Il existe plusieurs hypothèses sur le motif de l'assassiner. Plutarque dit qu'il était la crainte de son mari, ainsi que la haine de son caractère cruel et brutal, de pousser Thebe de le tuer, et attribue ces sentiments aux influences Pelopida qui ont parlé au moment où elle elle est allée lui rendre visite en prison. selon Cicéron l'acte doit être attribué à la jalousie. D'autres historiens ont émis l'hypothèse que Alexander lui-même avait lié au frère cadet de Thèbe comme son éromène. Exaspéré par les supplications de sa femme pour libérer le jeune homme, il l'a tué, et elle serait poussé à se venger.[7][18][19][20][21]

Dans la littérature

Les sources les plus anciennes, telles que Plutarque en Vie de Pélopidas, d'accord pour définir Alexandre comme tyran cruel et brutal.

Dante Alighieri cela indique probablement parmi les tyrans Canto XII, avec Denys l'Ancien.
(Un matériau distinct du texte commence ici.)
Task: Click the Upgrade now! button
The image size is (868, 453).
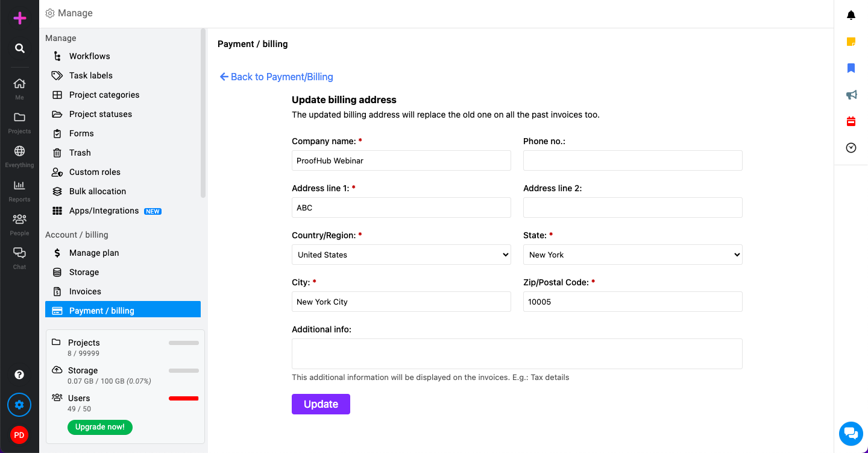Action: pyautogui.click(x=100, y=427)
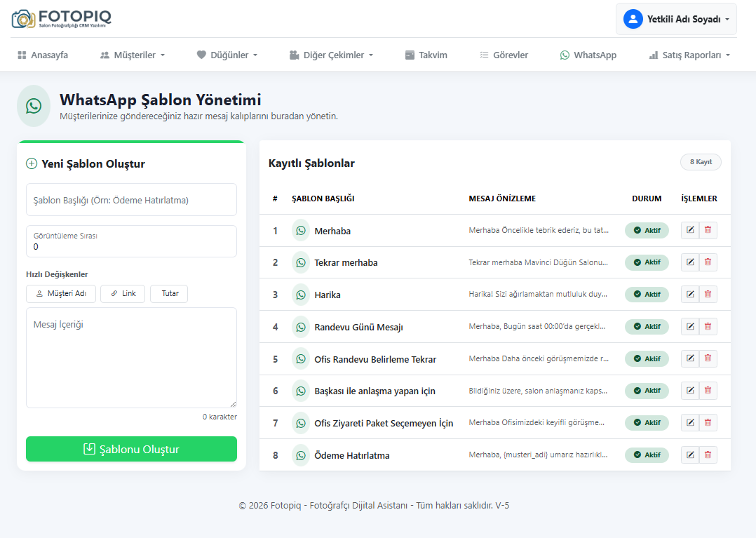Viewport: 756px width, 538px height.
Task: Click edit icon for Merhaba template
Action: (690, 230)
En fait, il ne mentionne que le nom de Alessandro, et la présence du nom d'Alexandre de Fere avec Denys de Syracuse est également trésor de Brunetto Latini, souvent utilisé comme source par Dante.[22]
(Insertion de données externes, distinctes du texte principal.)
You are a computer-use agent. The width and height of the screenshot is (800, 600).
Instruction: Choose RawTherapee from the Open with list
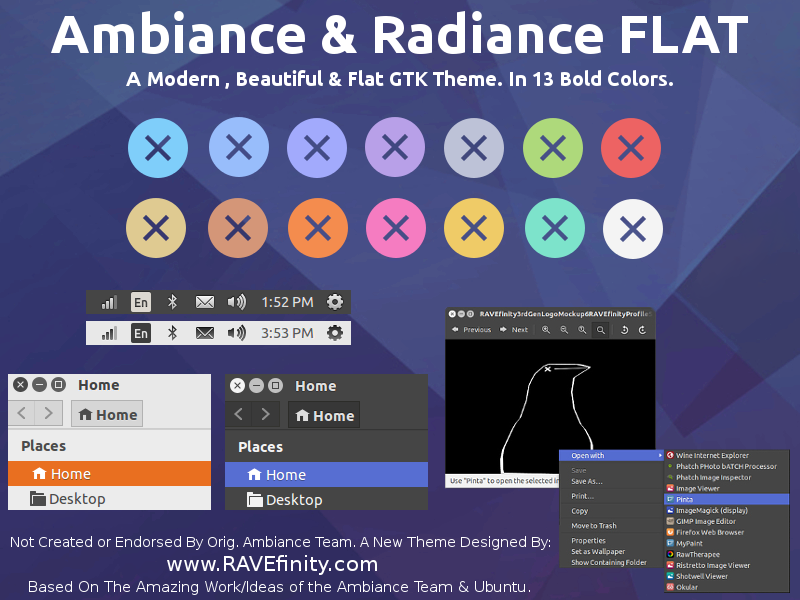click(697, 554)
Il sait aussi les atrocités du tyran Valerio Massimo et Cicéron, alors qu'il est plus vague identification avec Alessandro Magno, ailleurs salué par Dante (dans Convivio que de monarchie).

notes

  1. ^ à b c Diodore, XV, 60-61.
  2. ^ à b c Xénophon, VI, 4-34.
  3. ^ à b c Wesseling, XV, 75.
  4. ^ Cette date est contestée par Pausanias, VI, 5.
  5. ^ Plutarque, 293.
  6. ^ Diodore, XV, 67.
  7. ^ à b c et fa g h la Plutarque, 291.
  8. ^ à b c Diodore, XV, 71-75.
  9. ^ Polybe, VIII, 1.
  10. ^ Démosthène, Aristocrates, 660.
  11. ^ Mitford, 27, 5.
  12. ^ Pausanias, VI, 5.
  13. ^ à b Diodore, XV, 80.
  14. ^ Diodore, XV, 95.
  15. ^ Polyen, VI, 2.
  16. ^ Démosthène, Polyeucte, 1207-1208.
  17. ^ Thirlwall, p. 209.
  18. ^ Diodore, XVI, 14.
  19. ^ Xénophon, VI, 4-37.
  20. ^ Cicéron, De Officiis, 7.
  21. ^ Cicéron, De Inventione, II, 49.
  22. ^ Umberto Bosco, Giovanni Reggio, La Divine Comédie - Inferno, Le Monnier, 1988.; Vittorio Sermonti, enfer, Rizzoli, 2001.